Immune escape is essential for cancer development, progression, and resistance to therapy [13]. Lieping Chen et al. identified and cloned the human B7-H1 gene in the year 1999 and found that this molecule could negatively regulate T cell function through the induction of IL-10 [16]. Accumulating evidence shows that PD-L1 plays a central role in the regulation of the immune responses in the tumor microenvironment [50]. PD-L1 binds to PD-1 and inhibits T cell proliferation and its cytokine secretion and leads to apoptosis, anergy, and exhaustion of T cells [51]. Therefore, blockade of the PD-1/PD-L1 interaction is an important therapeutic strategy for cancer. Tumor-intrinsic PD-L1 signals can enhance the ability of melanoma cells to proliferate and metastasize [52]. Melanoma has seen the broadest applications and superior responses to anti-PD-L1/PD-1 therapies [53]. Recent studies have demonstrated that anti-PD-L1 antibody induced durable tumor regression and prolonged stabilization of disease in patients with advanced cancer, including non-small cell lung cancer (NSCLC), melanoma, and colorectal cancer [54]. In addition, the combination of PD-1 and CTLA-4 blockade was more effective than either agent alone in metastatic melanoma [55]. Therefore, there is rationale to identify PD-L1 as a biomarker for assessing cancer therapeutic responses and survival outcomes in patients with melanoma. The findings of our meta-analysis indicate that PD-L1 may not be helpful in prognosis of melanoma, which may be validated in further large-scale prospective clinical trials.
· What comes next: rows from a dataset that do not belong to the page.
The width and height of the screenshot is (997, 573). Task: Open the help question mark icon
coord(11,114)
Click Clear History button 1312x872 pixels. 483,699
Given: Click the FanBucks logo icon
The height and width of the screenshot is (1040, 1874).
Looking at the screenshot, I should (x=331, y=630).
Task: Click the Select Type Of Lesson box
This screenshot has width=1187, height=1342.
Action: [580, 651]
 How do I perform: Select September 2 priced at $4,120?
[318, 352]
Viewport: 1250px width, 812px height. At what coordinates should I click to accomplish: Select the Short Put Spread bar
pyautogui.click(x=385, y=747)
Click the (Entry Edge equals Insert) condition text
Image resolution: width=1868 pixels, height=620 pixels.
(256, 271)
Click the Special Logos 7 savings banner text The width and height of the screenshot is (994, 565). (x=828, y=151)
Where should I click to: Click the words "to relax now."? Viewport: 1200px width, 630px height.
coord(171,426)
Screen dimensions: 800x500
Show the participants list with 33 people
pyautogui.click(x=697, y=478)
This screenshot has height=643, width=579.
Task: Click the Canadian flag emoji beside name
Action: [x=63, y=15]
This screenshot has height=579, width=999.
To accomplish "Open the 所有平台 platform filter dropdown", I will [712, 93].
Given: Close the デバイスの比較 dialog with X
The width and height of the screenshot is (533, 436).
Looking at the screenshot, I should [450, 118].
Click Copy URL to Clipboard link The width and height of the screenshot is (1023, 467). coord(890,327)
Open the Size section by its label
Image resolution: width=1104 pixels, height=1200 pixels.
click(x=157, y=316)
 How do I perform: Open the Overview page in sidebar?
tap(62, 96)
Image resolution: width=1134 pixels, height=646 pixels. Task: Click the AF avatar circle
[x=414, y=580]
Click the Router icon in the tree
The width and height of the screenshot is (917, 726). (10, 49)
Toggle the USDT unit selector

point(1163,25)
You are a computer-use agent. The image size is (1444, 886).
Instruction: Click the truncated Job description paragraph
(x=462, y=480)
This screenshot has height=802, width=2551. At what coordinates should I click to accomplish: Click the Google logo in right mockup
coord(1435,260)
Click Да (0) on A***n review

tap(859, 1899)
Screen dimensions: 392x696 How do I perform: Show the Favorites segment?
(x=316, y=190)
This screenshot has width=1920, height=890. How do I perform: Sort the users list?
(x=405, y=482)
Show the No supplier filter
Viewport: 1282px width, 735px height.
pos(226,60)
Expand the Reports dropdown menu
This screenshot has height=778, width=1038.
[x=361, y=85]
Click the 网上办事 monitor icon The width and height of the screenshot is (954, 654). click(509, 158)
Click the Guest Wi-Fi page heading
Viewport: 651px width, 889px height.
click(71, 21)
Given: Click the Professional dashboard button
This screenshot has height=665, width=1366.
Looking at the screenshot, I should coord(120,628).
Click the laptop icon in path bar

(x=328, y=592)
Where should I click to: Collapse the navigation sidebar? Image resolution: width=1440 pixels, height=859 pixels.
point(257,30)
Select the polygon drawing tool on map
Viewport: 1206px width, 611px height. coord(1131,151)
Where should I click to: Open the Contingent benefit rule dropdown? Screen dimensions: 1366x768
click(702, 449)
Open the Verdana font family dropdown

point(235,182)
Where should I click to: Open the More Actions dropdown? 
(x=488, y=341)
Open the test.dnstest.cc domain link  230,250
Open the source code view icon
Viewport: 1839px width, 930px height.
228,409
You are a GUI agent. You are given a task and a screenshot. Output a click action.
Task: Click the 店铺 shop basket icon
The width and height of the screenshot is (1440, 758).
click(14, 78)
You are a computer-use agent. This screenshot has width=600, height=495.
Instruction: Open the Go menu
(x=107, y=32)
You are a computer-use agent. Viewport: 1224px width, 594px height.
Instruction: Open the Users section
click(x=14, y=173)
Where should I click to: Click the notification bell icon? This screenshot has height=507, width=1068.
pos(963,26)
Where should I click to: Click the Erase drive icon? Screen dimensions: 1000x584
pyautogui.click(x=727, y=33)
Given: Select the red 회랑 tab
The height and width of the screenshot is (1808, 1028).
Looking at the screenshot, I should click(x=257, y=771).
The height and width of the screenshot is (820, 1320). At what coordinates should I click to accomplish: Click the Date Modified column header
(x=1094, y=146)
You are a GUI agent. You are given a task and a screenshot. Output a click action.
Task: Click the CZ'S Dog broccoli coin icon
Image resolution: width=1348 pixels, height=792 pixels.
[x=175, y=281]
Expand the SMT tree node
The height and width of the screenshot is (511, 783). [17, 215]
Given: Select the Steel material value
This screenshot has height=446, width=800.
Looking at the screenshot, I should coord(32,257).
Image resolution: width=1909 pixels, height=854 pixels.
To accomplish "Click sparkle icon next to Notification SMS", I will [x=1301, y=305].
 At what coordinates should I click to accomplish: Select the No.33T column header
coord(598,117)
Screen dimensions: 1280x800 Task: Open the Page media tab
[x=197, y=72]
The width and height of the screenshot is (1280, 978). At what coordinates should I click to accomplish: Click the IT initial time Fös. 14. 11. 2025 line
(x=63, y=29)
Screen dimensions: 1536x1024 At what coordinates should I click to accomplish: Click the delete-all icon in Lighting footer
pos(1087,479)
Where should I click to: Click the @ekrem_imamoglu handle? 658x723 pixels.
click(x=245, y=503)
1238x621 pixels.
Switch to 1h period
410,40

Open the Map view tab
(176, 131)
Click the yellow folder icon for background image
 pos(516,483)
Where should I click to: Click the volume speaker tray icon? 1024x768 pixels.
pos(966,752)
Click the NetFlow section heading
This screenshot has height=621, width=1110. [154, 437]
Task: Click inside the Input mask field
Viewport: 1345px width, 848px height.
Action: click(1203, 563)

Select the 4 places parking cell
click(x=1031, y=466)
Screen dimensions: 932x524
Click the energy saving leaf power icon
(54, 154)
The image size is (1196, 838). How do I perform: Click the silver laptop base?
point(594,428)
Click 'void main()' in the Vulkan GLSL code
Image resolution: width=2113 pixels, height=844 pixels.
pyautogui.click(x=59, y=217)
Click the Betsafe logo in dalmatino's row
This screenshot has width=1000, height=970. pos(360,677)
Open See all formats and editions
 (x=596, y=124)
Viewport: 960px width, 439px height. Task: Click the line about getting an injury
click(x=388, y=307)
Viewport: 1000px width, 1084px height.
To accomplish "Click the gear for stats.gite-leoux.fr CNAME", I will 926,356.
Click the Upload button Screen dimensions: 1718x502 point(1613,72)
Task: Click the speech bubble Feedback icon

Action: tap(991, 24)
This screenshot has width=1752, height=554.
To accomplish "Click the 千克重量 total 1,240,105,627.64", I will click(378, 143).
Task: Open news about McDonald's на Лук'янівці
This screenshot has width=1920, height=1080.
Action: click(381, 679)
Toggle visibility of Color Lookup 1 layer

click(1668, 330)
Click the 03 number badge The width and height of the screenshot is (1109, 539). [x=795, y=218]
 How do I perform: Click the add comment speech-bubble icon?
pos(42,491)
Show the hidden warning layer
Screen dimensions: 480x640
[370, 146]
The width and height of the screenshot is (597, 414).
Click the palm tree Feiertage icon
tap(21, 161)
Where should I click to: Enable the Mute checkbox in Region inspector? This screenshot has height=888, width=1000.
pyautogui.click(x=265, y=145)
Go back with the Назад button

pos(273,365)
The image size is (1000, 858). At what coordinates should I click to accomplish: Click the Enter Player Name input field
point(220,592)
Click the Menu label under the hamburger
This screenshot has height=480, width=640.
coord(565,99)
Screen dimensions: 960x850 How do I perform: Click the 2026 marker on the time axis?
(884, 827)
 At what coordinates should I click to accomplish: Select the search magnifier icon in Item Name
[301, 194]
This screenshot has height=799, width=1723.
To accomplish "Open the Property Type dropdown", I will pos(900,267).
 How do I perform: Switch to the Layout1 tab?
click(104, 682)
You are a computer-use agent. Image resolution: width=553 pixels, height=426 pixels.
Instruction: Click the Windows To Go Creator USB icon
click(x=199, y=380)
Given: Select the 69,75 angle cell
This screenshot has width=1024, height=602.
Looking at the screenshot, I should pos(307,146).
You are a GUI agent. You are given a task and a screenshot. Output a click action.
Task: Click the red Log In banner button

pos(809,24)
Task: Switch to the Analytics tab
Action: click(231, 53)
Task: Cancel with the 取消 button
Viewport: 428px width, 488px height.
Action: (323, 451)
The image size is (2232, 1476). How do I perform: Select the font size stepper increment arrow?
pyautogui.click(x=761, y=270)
Many previous studies have investigated the impact of PD-L1 on the prognosis of solid tumors through meta-analyses [56]. Iacovelli and colleagues conducted a meta-analysis of 6 studies and showed that increased PD-L1 expression was an independent prognostic factor in renal cell carcinoma [57]. Another meta-analysis also demonstrated that high PD-L1 expression was a poor prognostic biomarker in patients with non-Hodgkin lymphoma [58]. A meta-analysis of studies that enrolled 721 patients also confirmed the prognostic significance of PD-L1 expression in thyroid cancer [59]. However, some meta-analyses failed to identify a significant prognostic effect of PD-L1 in cancer. For example, Fan’s meta-analysis reported a non-significant relationship between PD-L1 expression and OS in NSCLC [60]. Moreover, a more recent study of 1060 patients indicated that PD-L1 overexpression did not correlate with the poor prognosis of patients with oral squamous cell carcinoma (OSCC) [61]. The results of the current meta-analysis in melanoma were in line with the findings of NSCLC and OSCC [60, 61].

Although this is the first meta-analysis of the association between PD-L1 and the prognosis of melanoma, some limitations need to be noted. First, the heterogeneity among studies cannot be ignored. Patient ethnicity, treatment, follow-up, and other factors could influence survival, which may have contributed to this heterogeneity. Second, the included studies used different monoclonal and polyclonal PD-L1 antibodies for IHC, and the cut-off values were not uniform. Third, all included studies were published in the English language, and absence of including studies published in non-English languages may lead to publication bias.

Conclusions

In summary, this meta-analysis suggested that PD-L1 expression did not predict inferior prognosis in patients with melanoma. However, high PD-L1 expression was associated with absence of LN metastasis. Because of the limitations of our meta-analysis, further large-scale and prospective trials that use a uniform cut-off value of PD-L1 expression are needed to verify our results.